This repository contains a set of benchmarks to compare the performance of different independent HDF5 implementations against the original HDF5 C library.
Every time there is a commit to the master branch of this repository, the benchmarks are run in the GitHub Actions CI pipeline and the graphs are updated with the new results.
The original C library is not included directly, but through the thin C# wrapper HDF5.PInvoke.1.10
, which should not affect the benchmark performance.
Please create a PR if you want to add more benchmarks or improve existing ones.
You can view the graphs here: https://apollo3zehn.github.io/hdf5-benchmark/
Add --recurse-submodules
to your git clone
command to clone the submodules as well.
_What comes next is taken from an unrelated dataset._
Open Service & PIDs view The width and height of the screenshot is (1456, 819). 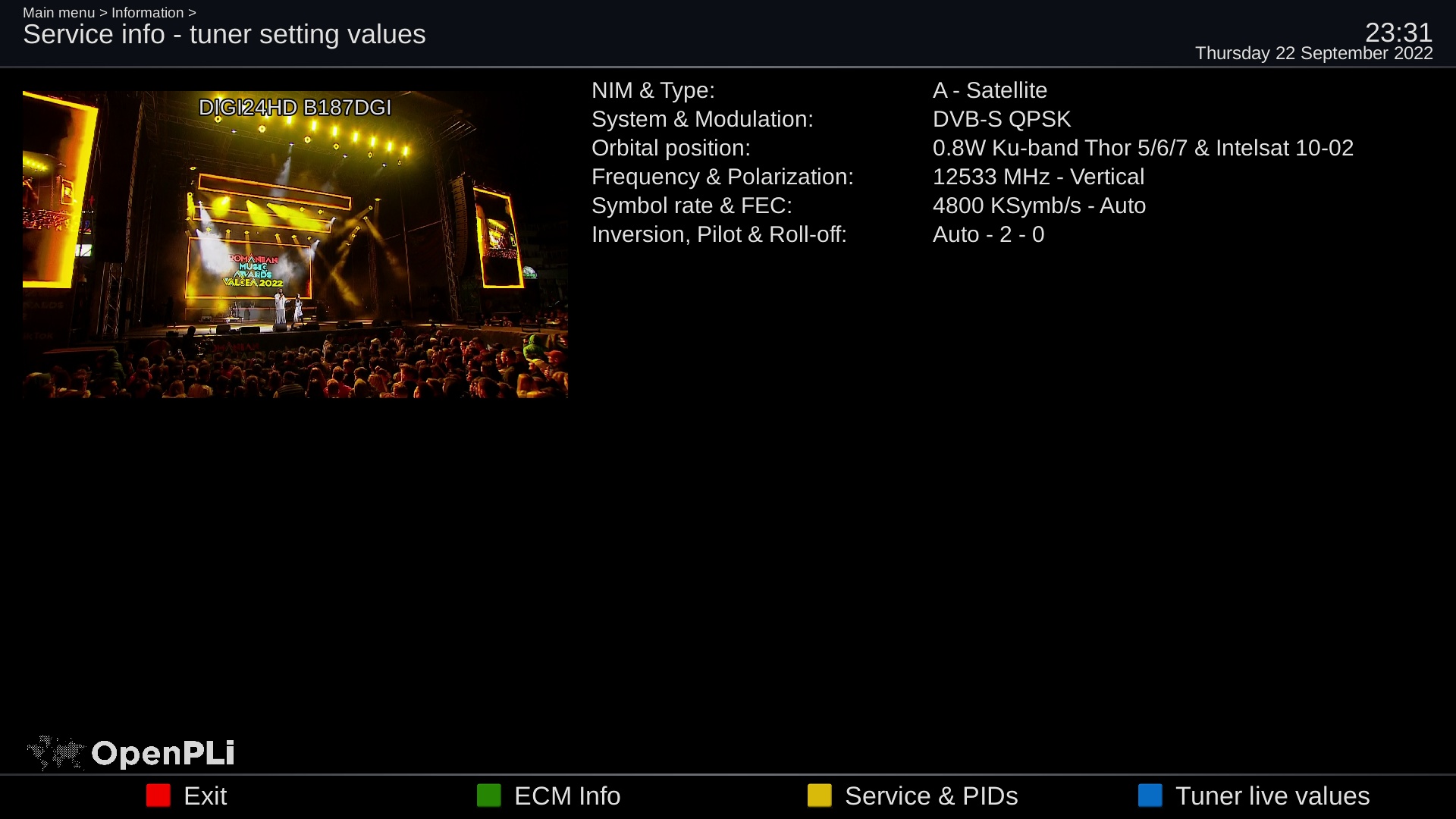[x=930, y=795]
See .github/workflows/benchmark.yml
to see how to run the individual benchmarks.
Chunk caches are very important to improve performance. However, they also impact benchmarks negatively in that when the benchmark repeats the read operation on the very same dataset multiple times, no real read operation happens anymore and the benchmark result becomes useless. Thus the following benchmark principles need to be applied, especially to the baseline project:
-
1D array: no cache needed as all data are read only cache
-
2D array: make cache size at least the size of the dataset and reopen the file and the dataset for each loop iteration (but exclude this from the actual benchmark!).
Closing and reopening is currently not required for PureHDF
because the lifetime of the cache is only during the read operation itself. However, this might change in future.